4.                            Le litige porte en second lieu sur l’irrecevabilité prononcée à l’encontre de l’opposition formée contre la décision de l’intimée du 6 avril 2018, pour cause de tardiveté. La Cour de céans observe que le délai pour faire opposition arrivait à échéance le 9 mai 2018. Il est constant que ce délai n’a pas été respecté. Après que l’intimée a rejeté la requête de restitution de délai, elle a à juste titre constaté la tardiveté de l’opposition formée le 31 mai 2018 et l’a conséquemment déclarée irrecevable. Le recours contre cette décision doit ainsi également être rejeté.

5.                            Les recours sont rejetés et les décisions attaquées sont confirmées. Il est statué sans frais, la procédure étant gratuite, et sans dépens (art. 61 let. a et g a contrario LPGA par le renvoi de l'art. 1 LPC). Cela étant, la demande d'assistance judiciaire limitée aux frais est sans objet.

Par ces motifs, la Cour de droit public

1.    Prononce la jonction des causes CDP.2018.273 et CDP.2018.274.

2.    Rejette les recours.

3.    Statue sans frais.

4.    Dit que la demande d'assistance judiciaire limitée aux frais est sans objet.

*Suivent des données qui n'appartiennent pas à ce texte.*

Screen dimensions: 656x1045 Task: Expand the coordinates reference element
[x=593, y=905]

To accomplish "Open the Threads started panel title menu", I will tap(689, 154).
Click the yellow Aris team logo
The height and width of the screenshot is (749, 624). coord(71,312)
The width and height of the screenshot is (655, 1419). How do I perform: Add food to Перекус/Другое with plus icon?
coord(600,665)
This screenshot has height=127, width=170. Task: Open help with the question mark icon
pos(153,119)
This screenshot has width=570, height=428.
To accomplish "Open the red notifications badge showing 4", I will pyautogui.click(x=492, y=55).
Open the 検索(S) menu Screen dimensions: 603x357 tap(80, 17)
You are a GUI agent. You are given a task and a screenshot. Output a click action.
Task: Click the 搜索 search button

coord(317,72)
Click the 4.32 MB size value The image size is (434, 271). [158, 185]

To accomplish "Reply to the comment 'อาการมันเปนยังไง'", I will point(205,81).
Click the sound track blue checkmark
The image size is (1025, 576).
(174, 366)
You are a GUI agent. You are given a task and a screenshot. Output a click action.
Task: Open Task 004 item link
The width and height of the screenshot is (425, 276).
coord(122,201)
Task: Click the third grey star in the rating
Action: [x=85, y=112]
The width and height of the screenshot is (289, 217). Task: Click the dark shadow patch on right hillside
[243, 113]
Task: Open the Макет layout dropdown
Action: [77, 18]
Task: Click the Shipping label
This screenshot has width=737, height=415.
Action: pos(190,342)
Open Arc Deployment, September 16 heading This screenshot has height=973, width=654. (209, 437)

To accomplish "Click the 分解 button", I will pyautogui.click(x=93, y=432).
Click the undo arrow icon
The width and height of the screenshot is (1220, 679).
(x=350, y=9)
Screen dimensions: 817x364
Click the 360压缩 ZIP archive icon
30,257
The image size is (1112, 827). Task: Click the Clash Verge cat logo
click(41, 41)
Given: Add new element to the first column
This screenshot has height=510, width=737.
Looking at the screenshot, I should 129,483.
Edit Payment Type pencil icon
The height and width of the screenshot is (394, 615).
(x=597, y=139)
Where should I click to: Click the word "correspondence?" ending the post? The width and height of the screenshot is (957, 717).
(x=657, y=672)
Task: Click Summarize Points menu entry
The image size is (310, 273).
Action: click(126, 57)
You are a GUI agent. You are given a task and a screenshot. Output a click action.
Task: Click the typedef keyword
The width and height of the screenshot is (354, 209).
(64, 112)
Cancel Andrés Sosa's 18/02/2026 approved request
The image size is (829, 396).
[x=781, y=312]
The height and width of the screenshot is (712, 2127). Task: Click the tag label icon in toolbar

5.    N'alloue pas de dépens.

Neuchâtel, le 8 février 2019

Art. 411LPGA

Restitution du délai

Si le requérant ou son mandataire a été empêché, sans sa faute, d'agir dans le délai fixé, celui-ci est restitué pour autant que, dans les 30 jours à compter de celui où l'empêchement a cessé, le requérant ou son mandataire ait déposé une demande motivée de restitution et ait accompli l'acte omis.

1 Nouvelle teneur selon le ch. 106 de l'annexe à la loi du 17 juin 2005 sur le TAF, en vigueur depuis le 1er janv. 2007 (RO 2006 2197; FF 2001 4000).